■ Document section:
.....
# `Loader` Tutorial
   
Python has numerous ways to open files on your computer or download them from the internet. The Lexos `Loader` is a "helper" that invisibly takes care of many of the gotchas (like non-standard character encodings) so that you can get on with your work.

The `Loader` is in active development and has a number of different versions the most advanced version is currently the "smart" version, and you'll see this referenced in the `import` statement below.

You use the `Loader` by first instantiating a `Loader` class and then calling the `load()` function. This allows you to add texts to your loader multiple times.

## Import the `Loader` Module

In [2]:
from lexos.io.smart import Loader

## Load a Local File or a List of Local Files

Notice in the list below that you can load `.txt`, `.docx`, or `.pdf` formats.

When files are loaded into a `Loader`, their character encoding is automatically converted into UTF-8 format.

In [None]:
# A single file
data = "../test_data/txt/Austen_Pride.txt"

loader1 = Loader()
loader1.load(data)

# A list files
data = ["../test_data/txt/Austen_Pride.txt",
        "../test_data/docx/Austen_Sense_sm.docx",
        "../test_data/pdf/Austen_Pride_sm.pdf"]

loader2 = Loader()
loader2.load(data)


## Accessing Texts in a `Loader`

Texts are accessed with `loader.texts`. This is a list, so, if you wish to access a single text, you must do so by its index in the list (e.g. `loader.texts[0]`).

However, if you are using a loop, you can use `for text in loader` in addition to `for text in loader.texts`.

In the examples below, we print only the first 100 characters.

In [None]:
text = loader1.texts[0]
print(text[0:100])

print("===============================")

for text in loader2:
        print(text[0:100])

## Loading Local Directories or Zip Files   

Directories or zip files containing files of `.txt`, `.docx`, and `.pdf` extenstions can be loaded using the same technique.

In [None]:
# Get all the files in the docx directory
loader1 = Loader()
loader1.load("../test_data/docx")

# Get all the files in a zip file
loader2.load("../test_data/zip/txt.zip")

# Print the first 100 characters of the first file in the directory
print(loader1.texts[0][0:100])

# Print the first 100 characters of the first file in the zip file
print(loader1.texts[0][0:100])

## Load Texts from a URL

Use the same technique to download a text or texts from a url or a list of urls.

In [None]:
loader = Loader()
loader.load("https://www.gutenberg.org/files/84/84-0.txt")

print (loader.texts[0][0:1000])
.....
■ Written request A: Why does the Loader tutorial have you instantiate a `Loader` class first and then call `load()`? Answer in one to three sentences.
■ Written request B: Do these statements agree with the Loader tutorial? (i) The `Loader` can load `.pdf` files. (ii) Files keep their original character encoding after they are loaded. (iii) The "smart" version is currently the most advanced version of the `Loader`. For each one, give yes or no and quote the deciding words from the tutorial.
■ Written request C: According to the Loader tutorial, what character encoding are files converted into when they are loaded?

■ Dataset extract:
.....
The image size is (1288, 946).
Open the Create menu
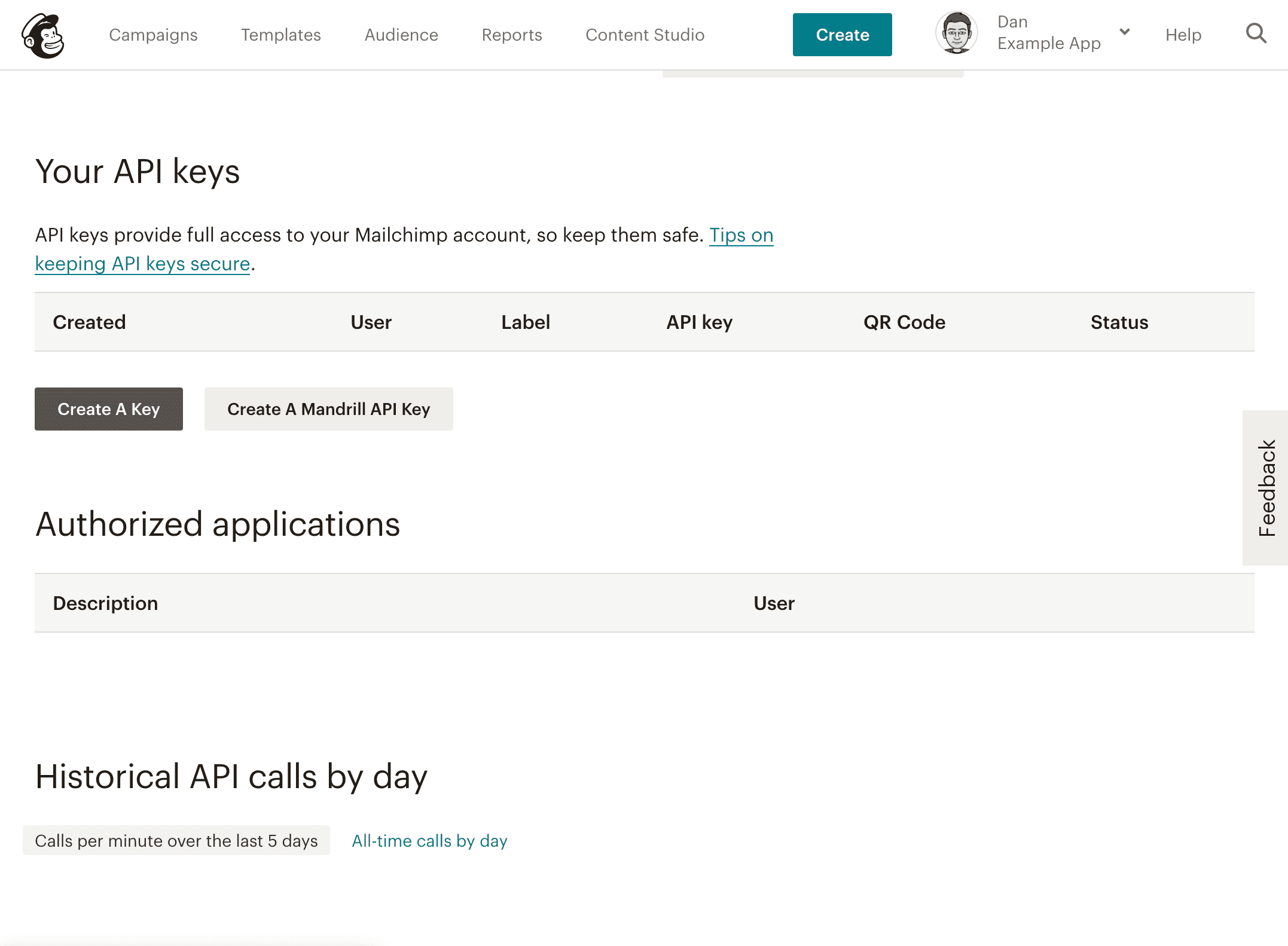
.....
■ Problem solution A: Splitting the work into instantiating a `Loader` and then calling `load()` lets you add texts to the same loader more than once.

■ Problem solution B:
(i) Yes: "you can load `.txt`, `.docx`, or `.pdf` formats."
(ii) No: "their character encoding is automatically converted into UTF-8 format."
(iii) Yes: "the most advanced version is currently the "smart" version"

■ Problem solution C: UTF-8.